■ **ABOUT THIS EXERCISE**
The number of lines with the string "marker" in the listing below is all that should be reported.

=== Section Start ===

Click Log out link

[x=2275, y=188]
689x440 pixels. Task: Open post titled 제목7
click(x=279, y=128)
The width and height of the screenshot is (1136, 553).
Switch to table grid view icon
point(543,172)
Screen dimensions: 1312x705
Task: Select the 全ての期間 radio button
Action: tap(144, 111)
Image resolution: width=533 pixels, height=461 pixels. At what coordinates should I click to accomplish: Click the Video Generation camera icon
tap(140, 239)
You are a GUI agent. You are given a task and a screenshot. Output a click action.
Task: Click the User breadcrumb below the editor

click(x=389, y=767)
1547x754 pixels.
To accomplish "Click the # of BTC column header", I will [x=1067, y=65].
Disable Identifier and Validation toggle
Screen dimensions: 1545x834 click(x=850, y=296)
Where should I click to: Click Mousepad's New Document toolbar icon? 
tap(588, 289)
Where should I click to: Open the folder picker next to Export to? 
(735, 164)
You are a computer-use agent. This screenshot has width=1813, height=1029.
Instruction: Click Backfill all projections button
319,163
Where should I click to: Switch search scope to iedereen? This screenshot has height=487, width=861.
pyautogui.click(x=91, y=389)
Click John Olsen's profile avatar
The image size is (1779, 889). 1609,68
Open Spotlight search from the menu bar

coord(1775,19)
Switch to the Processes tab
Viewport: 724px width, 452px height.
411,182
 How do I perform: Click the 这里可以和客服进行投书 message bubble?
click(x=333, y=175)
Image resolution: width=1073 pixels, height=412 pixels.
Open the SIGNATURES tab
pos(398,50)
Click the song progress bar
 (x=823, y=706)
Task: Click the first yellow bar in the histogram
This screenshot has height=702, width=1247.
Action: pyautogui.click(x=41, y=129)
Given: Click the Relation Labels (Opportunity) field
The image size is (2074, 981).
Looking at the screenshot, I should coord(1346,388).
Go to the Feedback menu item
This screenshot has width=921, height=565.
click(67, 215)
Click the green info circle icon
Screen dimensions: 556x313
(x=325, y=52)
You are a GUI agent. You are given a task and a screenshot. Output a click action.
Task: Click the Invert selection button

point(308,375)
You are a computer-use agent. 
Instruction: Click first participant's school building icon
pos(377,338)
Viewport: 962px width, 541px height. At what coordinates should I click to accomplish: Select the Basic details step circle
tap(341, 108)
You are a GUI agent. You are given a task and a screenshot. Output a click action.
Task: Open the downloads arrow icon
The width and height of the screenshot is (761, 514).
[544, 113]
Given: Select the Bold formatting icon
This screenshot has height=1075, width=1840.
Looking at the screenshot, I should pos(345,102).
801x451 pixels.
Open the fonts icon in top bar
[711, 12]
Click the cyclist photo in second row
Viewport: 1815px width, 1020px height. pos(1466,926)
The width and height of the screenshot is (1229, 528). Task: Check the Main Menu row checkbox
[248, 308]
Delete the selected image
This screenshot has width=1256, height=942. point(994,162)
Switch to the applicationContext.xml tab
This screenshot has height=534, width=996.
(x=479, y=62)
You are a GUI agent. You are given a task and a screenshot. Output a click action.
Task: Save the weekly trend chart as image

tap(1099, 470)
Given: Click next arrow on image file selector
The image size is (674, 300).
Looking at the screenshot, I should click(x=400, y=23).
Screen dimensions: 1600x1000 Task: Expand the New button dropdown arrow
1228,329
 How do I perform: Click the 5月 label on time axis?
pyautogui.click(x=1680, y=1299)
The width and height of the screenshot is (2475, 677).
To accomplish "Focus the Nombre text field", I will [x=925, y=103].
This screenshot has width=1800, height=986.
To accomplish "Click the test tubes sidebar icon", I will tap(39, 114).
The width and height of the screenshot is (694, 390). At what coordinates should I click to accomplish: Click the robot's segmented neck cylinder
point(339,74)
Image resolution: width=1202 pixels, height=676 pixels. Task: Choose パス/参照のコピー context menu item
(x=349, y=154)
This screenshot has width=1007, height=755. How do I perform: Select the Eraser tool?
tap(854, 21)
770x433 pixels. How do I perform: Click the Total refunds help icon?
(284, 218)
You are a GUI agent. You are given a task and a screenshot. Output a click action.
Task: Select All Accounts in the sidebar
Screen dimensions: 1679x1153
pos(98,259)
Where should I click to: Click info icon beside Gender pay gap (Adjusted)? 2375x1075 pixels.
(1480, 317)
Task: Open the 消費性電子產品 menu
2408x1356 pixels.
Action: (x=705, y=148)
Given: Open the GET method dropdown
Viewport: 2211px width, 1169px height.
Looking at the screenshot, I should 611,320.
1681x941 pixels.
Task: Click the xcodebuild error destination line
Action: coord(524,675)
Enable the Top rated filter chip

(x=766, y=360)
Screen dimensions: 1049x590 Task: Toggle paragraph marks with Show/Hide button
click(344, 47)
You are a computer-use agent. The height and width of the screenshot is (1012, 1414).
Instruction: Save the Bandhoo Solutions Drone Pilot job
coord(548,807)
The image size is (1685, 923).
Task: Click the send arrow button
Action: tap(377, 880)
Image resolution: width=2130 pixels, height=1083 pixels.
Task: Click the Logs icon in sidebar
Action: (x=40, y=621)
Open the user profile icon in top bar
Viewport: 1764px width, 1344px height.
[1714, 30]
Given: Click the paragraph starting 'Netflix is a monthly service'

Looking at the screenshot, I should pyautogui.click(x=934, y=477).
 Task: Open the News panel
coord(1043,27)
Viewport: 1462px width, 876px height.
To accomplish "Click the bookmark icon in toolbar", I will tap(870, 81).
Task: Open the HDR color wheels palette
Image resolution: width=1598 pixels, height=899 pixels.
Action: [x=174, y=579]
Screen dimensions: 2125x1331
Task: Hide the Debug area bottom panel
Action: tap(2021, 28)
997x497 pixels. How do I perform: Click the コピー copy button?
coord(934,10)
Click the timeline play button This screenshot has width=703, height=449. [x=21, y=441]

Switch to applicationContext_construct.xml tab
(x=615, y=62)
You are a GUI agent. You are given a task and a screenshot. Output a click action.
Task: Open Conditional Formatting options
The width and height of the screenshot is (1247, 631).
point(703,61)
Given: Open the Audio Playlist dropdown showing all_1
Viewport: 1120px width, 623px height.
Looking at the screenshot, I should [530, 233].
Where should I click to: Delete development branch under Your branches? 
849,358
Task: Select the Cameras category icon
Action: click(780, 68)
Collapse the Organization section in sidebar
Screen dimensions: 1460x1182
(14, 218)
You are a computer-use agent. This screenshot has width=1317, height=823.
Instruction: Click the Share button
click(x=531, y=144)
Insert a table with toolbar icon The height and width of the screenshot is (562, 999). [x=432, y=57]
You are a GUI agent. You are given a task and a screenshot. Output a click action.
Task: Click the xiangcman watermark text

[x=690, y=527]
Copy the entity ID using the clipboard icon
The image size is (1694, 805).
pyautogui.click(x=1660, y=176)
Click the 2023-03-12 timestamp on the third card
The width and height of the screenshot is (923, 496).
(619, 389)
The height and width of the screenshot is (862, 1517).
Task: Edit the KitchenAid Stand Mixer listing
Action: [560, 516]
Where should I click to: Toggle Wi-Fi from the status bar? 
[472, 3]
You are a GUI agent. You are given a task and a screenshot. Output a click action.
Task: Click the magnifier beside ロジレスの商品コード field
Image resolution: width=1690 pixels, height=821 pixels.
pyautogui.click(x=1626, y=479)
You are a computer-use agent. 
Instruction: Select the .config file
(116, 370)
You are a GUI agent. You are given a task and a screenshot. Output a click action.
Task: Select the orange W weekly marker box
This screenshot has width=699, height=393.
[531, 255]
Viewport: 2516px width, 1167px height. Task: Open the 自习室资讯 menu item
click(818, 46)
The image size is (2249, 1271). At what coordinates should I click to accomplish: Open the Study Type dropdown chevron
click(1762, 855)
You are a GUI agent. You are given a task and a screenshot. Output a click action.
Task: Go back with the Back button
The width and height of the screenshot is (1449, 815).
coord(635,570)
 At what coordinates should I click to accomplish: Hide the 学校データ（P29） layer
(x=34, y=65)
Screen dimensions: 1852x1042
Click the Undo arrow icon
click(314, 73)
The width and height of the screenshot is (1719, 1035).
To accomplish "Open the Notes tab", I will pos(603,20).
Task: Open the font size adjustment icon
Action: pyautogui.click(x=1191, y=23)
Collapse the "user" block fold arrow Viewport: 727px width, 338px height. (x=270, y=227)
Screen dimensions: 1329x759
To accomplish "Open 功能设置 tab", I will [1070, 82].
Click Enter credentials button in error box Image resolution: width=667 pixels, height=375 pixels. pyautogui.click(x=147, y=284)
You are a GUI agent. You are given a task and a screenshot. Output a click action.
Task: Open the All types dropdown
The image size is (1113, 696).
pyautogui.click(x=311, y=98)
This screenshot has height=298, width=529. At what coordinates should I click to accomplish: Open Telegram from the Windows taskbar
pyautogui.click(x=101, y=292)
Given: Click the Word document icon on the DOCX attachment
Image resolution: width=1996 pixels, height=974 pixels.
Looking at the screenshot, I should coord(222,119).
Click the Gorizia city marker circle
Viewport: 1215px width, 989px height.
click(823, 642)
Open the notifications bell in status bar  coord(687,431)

=== Section End ===

■ **OUTPUT FOR THIS TASK**
2